As digital natives, Gen Z know their way around social media. But they’re also picky. We unpack their favorite social media hangouts – and understand why these platforms top the list.
YouTube is number one for Gen Z
For the 16-24-year-old demographic, YouTube is an unlikely frontrunner. It’s desktop-first, rich with long-form content, and the second oldest platform on this list. Yet 84% of US and 82% of UK students check in with the platform at least monthly.
Gen Z’s love for YouTube actually forces us to confront some of the stereotypes that surround the demographic. No doubt, you’ve heard how they have short attention spans, prefer apps to desktops, and spend most of their screen time scrolling through TikTok. But before they had apps and indeed smartphones, there was YouTube on the family computer – and it’s been keeping Gen Zs entertained ever since.
With a plethora of Gen Z Youtube stars coming of age on the platform – each with an individual network of subscribers – YouTube has redefined how we view fame, paving the way for the influencers that dominate Gen Z platforms today. With tutorials and film trailers alongside music and hot takes, it’s not surprising that this culturally-aware, efficient generation love it. And that factoid about them having a short attention span? It’s a myth – Gen Z are just very good at multitasking.
Instagram and Snapchat battle it out for second place
The Instagram v Snapchat debate feels as old as time itself… but really, the two photo-based apps have only been head-to-head for the past nine years, with the Snapchat ghost bursting onto the scene in 2011, one year after Instagram’s launch. Since then, the jury has been out among social media users about which is better.
But Gen Z users do have a particular preference. 79% of UK students use Instagram at least once a month, with 73% of US Gen Zs scrolling through the platform at least monthly. Snapchat trains slightly behind – with 69% of UK students and 63% of US students checking in once a month.
The two platforms have evolved down similar tracks; building out video content, stories and chat functions. Instagram has evolved its functionality to be part-marketplace, part social network; 71% of UK students now get shopping inspiration from it. Great news for any brands looking to branch out with social media ads.
Snapchat has maintained its disappearing image format, but is now a thriving publisher rich with youth-focused content. But given that the top three Gen Z social networks are highly visual, both Snapchat and Instagram owe their success to the first feature they launched with – the photo-sharing capabilities.
Facebook: largely spurned by students?
Facebook is often lauded as the most popular social network of all time.
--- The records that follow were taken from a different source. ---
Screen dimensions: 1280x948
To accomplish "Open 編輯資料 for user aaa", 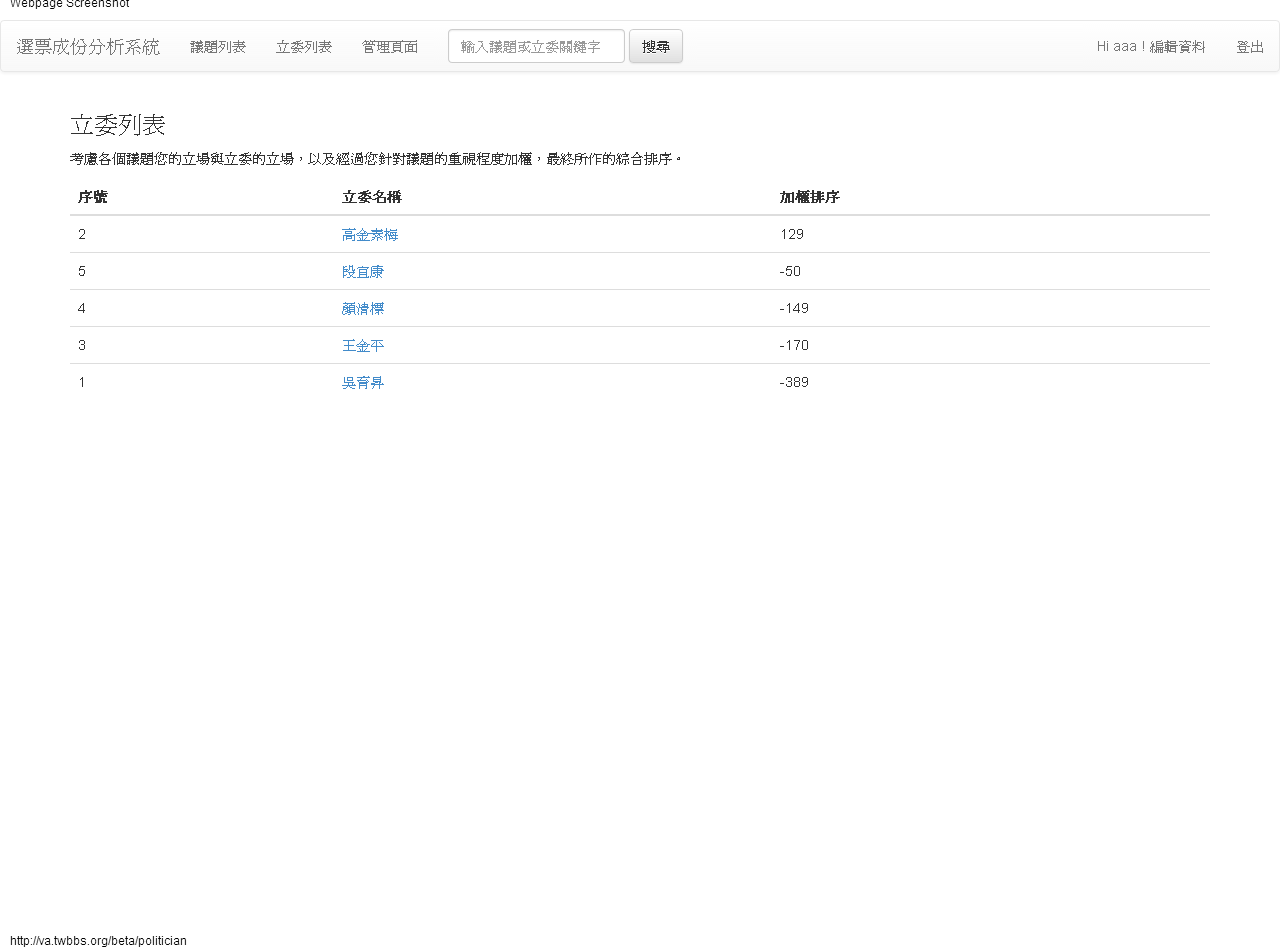I will click(x=1177, y=47).
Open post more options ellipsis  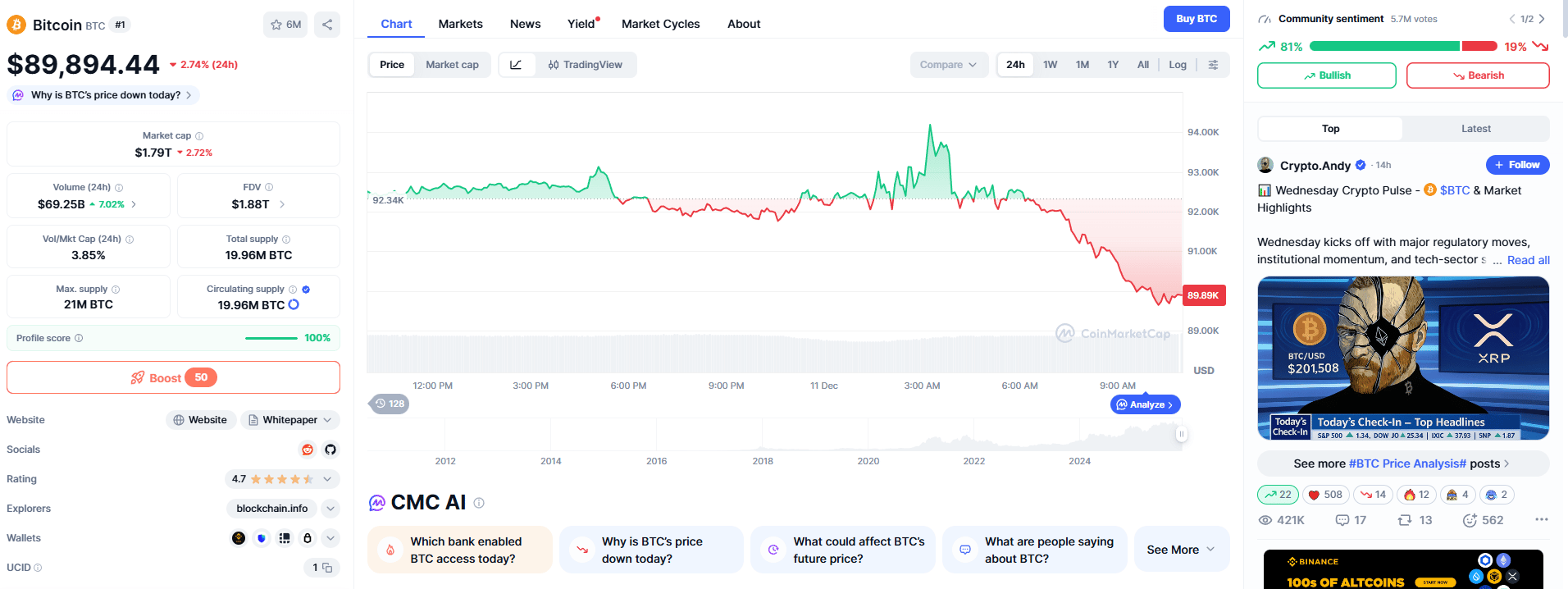(x=1541, y=519)
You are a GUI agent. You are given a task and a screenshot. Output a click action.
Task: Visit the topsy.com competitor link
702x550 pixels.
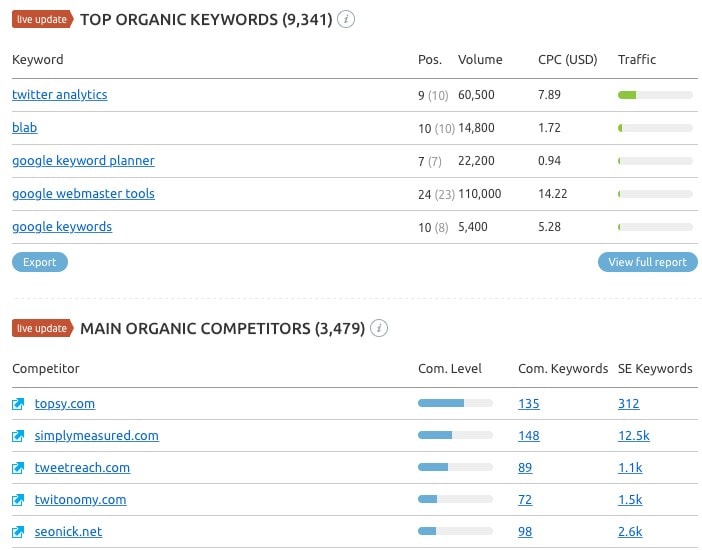(65, 404)
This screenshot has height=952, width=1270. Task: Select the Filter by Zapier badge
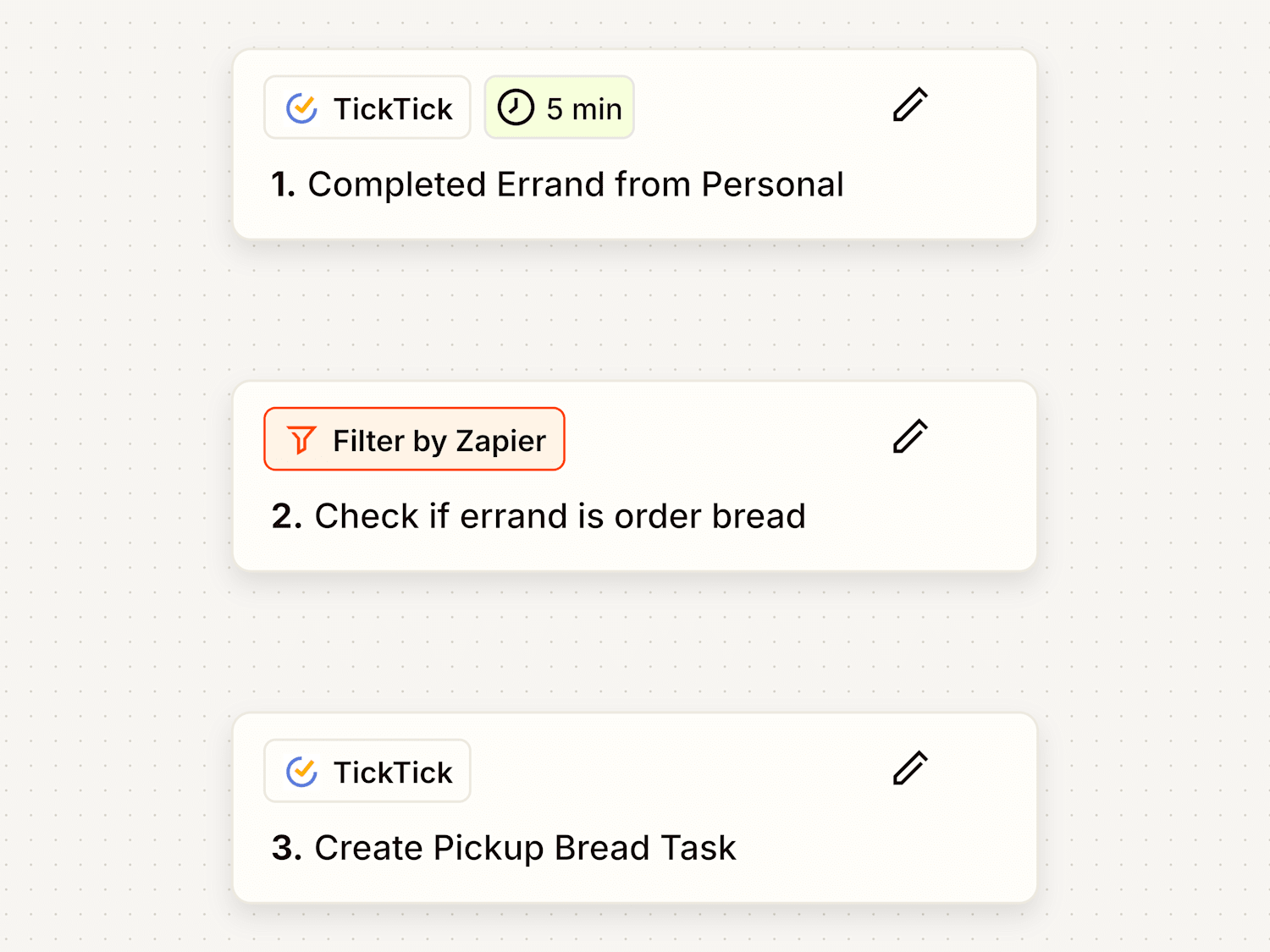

While it’s by no means obsolete among Gen Z, it simply doesn’t have the same resonance for them. Around half of UK-based Gen Zs check their Facebook timelines monthly, and Gen Zs in the US have left it behind, too – just 42% are regular visitors to the world’s biggest social network.
In part, Gen Z have turned their back on Facebook because it doesn’t have the same visual capabilities as other platforms. While Instagram, Snapchat and (more recently) TikTok allow them to express themselves visually, Facebook is less focused on image-rich content. And as a platform with around the same number of 45-54-year-olds as it has 18-24-year-olds, there’s also the very real risk that UK Gen Zs will run into their parents while scrolling.
The big disruptor is TikTok
Since its inception in 2016, TikTok has become inextricably linked to Gen Z. But you’d be mistaken for thinking that every 16-24-year-old communicates exclusively via short-form video. TikTok, rather, is a growing disruptor rather than a dominant force. It’s the seventh-most downloaded app of the 2010s, and with 800 million monthly average users, it’s quickly risen to be a social juggernaut.
As it stands, 50% of UK students and 48% of US students are monthly TikTok users. This might come as a surprise – but in general, it’s worth mentioning that younger Gen Z social media users (such as sixth-formers in the UK) are more likely to be hopping on dance trends than their slightly older university student counterparts. As a new cohort of students heads to university in 2021, we predict that they’ll be taking TikTok with them.